Obsidian's Sequel Struggles to Reach the Heights

Larger isn't always better. That's a tired saying, but it's also the best way to sum up my thoughts after devoting 50 hours with The Outer Worlds 2. The development team added more of everything to the sequel to its 2019's futuristic adventure — increased comedy, enemies, firearms, traits, and locations, all the essentials in such adventures. And it works remarkably well — at first. But the burden of all those ambitious ideas makes the game wobble as the hours wear on.

A Powerful Initial Impact

The Outer Worlds 2 creates a powerful opening statement. You are part of the Earth Directorate, a altruistic agency focused on restraining dishonest administrations and businesses. After some serious turmoil, you end up in the Arcadia system, a outpost divided by war between Auntie's Option (the product of a combination between the original game's two large firms), the Defenders (collectivism taken to its most dire end), and the Ascendant Brotherhood (similar to the Catholic faith, but with mathematics rather than Jesus). There are also a bunch of tears creating openings in space and time, but currently, you really need access a transmission center for urgent communications reasons. The problem is that it's in the middle of a battlefield, and you need to determine how to reach it.

Like its predecessor, Outer Worlds 2 is a first-person role-playing game with an central plot and dozens of optional missions spread out across different planets or regions (large spaces with a lot to uncover, but not open-world).

The initial area and the task of getting to that communication station are impressive. You've got some funny interactions, of course, like one that involves a agriculturalist who has fed too much sweet grains to their beloved crustacean. Most direct you toward something helpful, though — an surprising alternative route or some new bit of intel that might provide an alternate route onward.

Memorable Moments and Missed Opportunities

In one memorable sequence, you can find a Protectorate deserter near the viaduct who's about to be eliminated. No mission is linked to it, and the sole method to find it is by investigating and paying attention to the environmental chatter. If you're fast and careful enough not to let him get defeated, you can preserve him (and then protect his defector partner from getting eliminated by beasts in their lair later), but more connected with the task at hand is a electrical conduit obscured in the foliage in the vicinity. If you trace it, you'll find a secret entry to the relay station. There's another entrance to the station's drainage system stashed in a cave that you could or could not observe contingent on when you undertake a certain partner task. You can locate an readily overlooked individual who's key to saving someone's life down the line. (And there's a stuffed animal who subtly persuades a team of fighters to fight with you, if you're considerate enough to rescue it from a danger zone.) This initial segment is dense and exciting, and it seems like it's overflowing with rich storytelling potential that rewards you for your curiosity.

Diminishing Expectations

Outer Worlds 2 doesn't fulfill those early hopes again. The second main area is organized similar to a location in the initial title or Avowed — a expansive territory scattered with key sites and secondary tasks. They're all story-appropriate to the clash between Auntie's Choice and the Order of the Ascendant, but they're also short stories detached from the central narrative in terms of story and location-wise. Don't anticipate any world-based indicators directing you to alternative options like in the initial area.

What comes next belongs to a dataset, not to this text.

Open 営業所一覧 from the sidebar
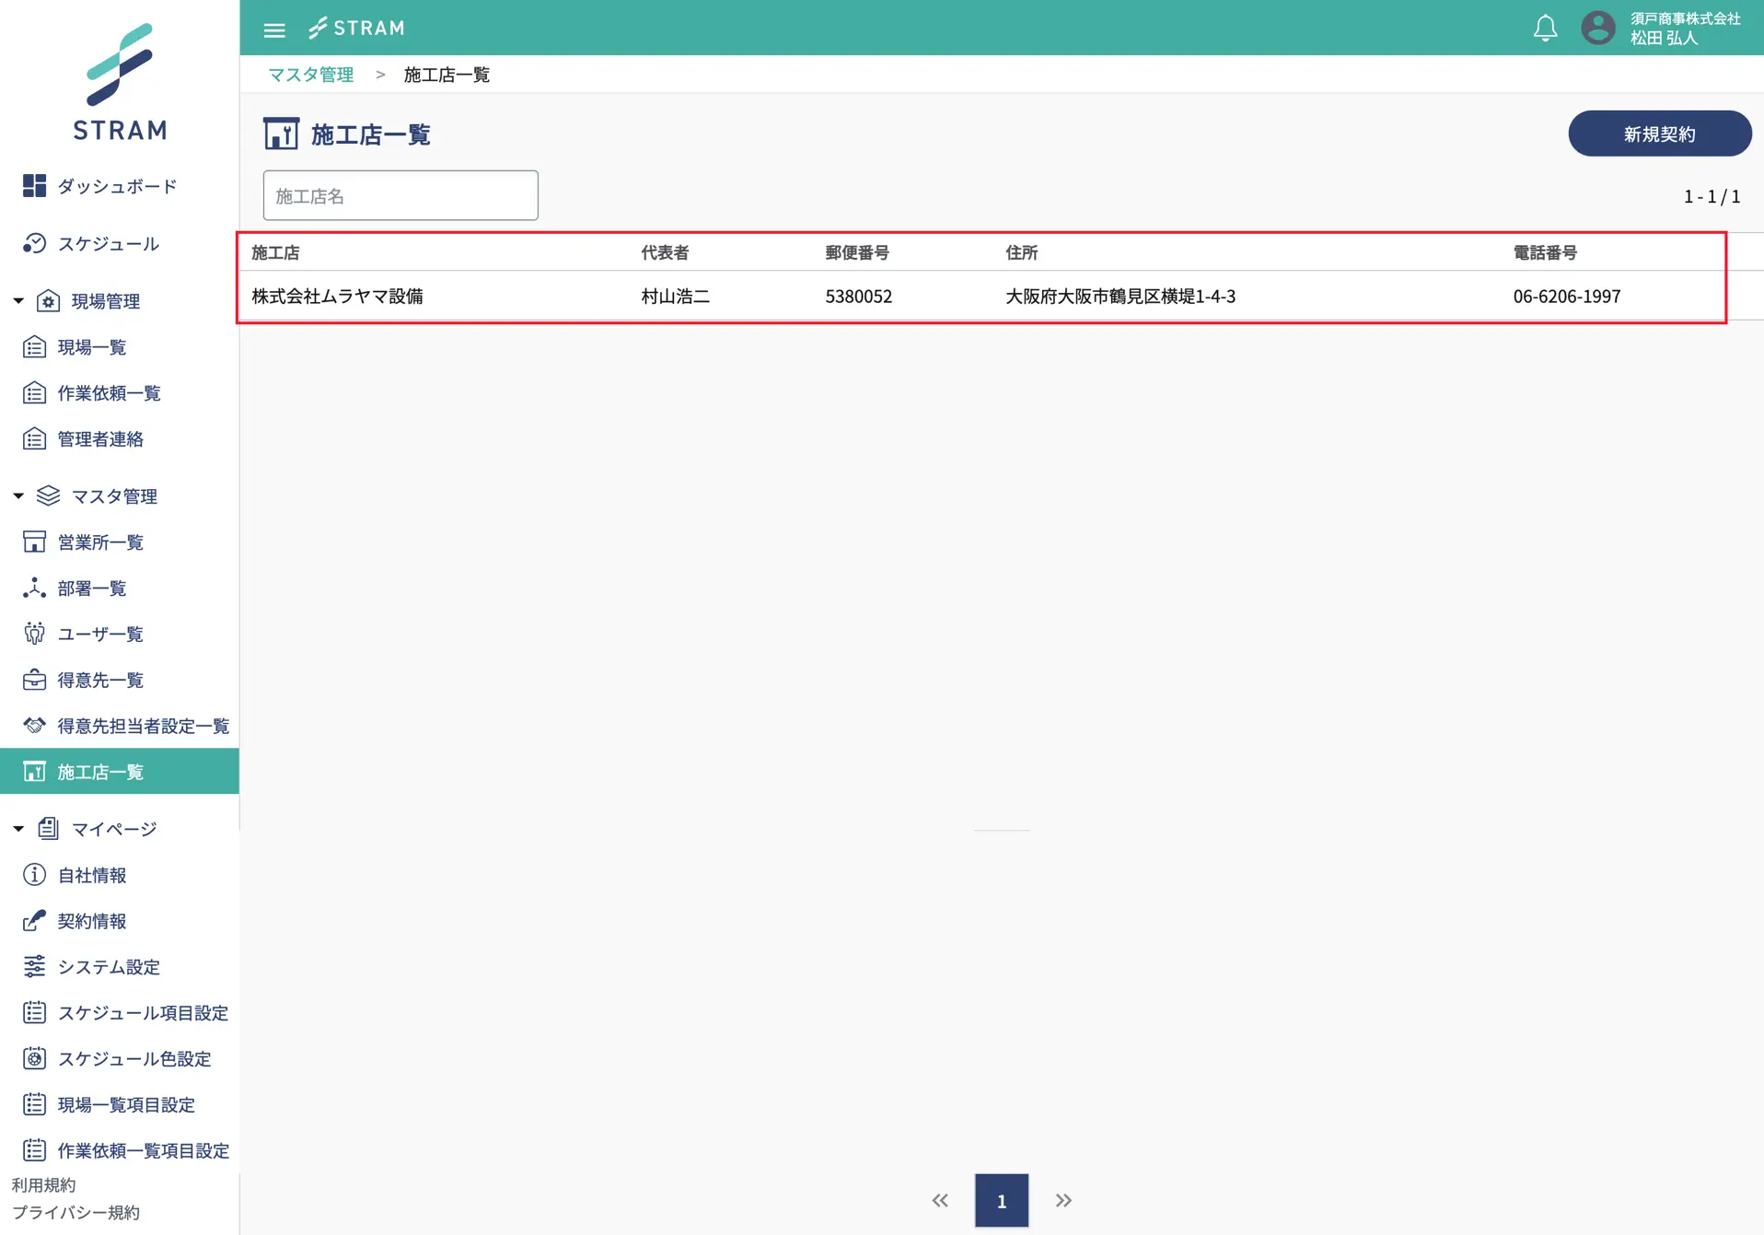1764x1235 pixels. tap(100, 542)
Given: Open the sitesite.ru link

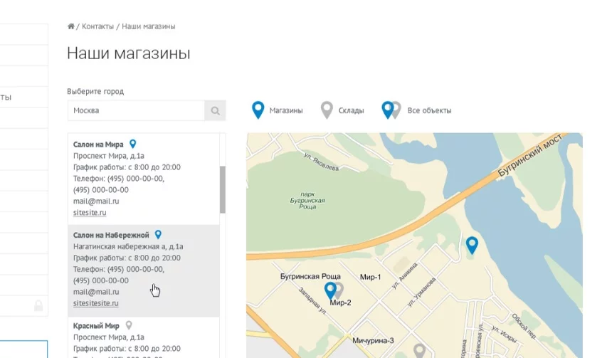Looking at the screenshot, I should (x=90, y=212).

Despite compelling you to choose some difficult choices, what you do in this zone's side quests doesn't matter. Like, it genuinely is irrelevant, to the extent that whether you allow violations or guide a band of survivors to their death results in only a throwaway line or two of conversation. A game isn't required to let each mission impact the plot in some significant, theatrical manner, but if you're making me choose a faction and pretending like my choice counts, I don't think it's unreasonable to anticipate something additional when it's over. When the game's already shown that it can be better, any reduction seems like a compromise. You get expanded elements like Obsidian promised, but at the cost of complexity.

Daring Plans and Lacking Drama

The game's middle section attempts a comparable approach to the central framework from the opening location, but with distinctly reduced flair. The notion is a bold one: an interconnected mission that covers several locations and motivates you to solicit support from various groups if you want a more straightforward journey toward your aim. Beyond the recurring structure being a somewhat tedious, it's also lacking the tension that this type of situation should have. It's a "pact with the devil" moment. There should be difficult trade-offs. Your association with either faction should be important beyond gaining their favor by doing new tasks for them. Everything is missing, because you can simply rush through on your own and complete the mission anyway. The game even takes pains to give you methods of doing this, highlighting alternative paths as optional objectives and having partners tell you where to go.

It's a side effect of a larger problem in Outer Worlds 2: the anxiety of letting you be unhappy with your decisions. It often overcompensates out of its way to ensure not only that there's an different way in many situations, but that you realize its presence. Closed chambers nearly always have several entry techniques indicated, or no significant items inside if they don't. If you {can't

Mr. Charles Ingram II
Mr. Charles Ingram II

A passionate travel writer and photographer with over a decade of experience documenting Middle Eastern cultures and hidden gems.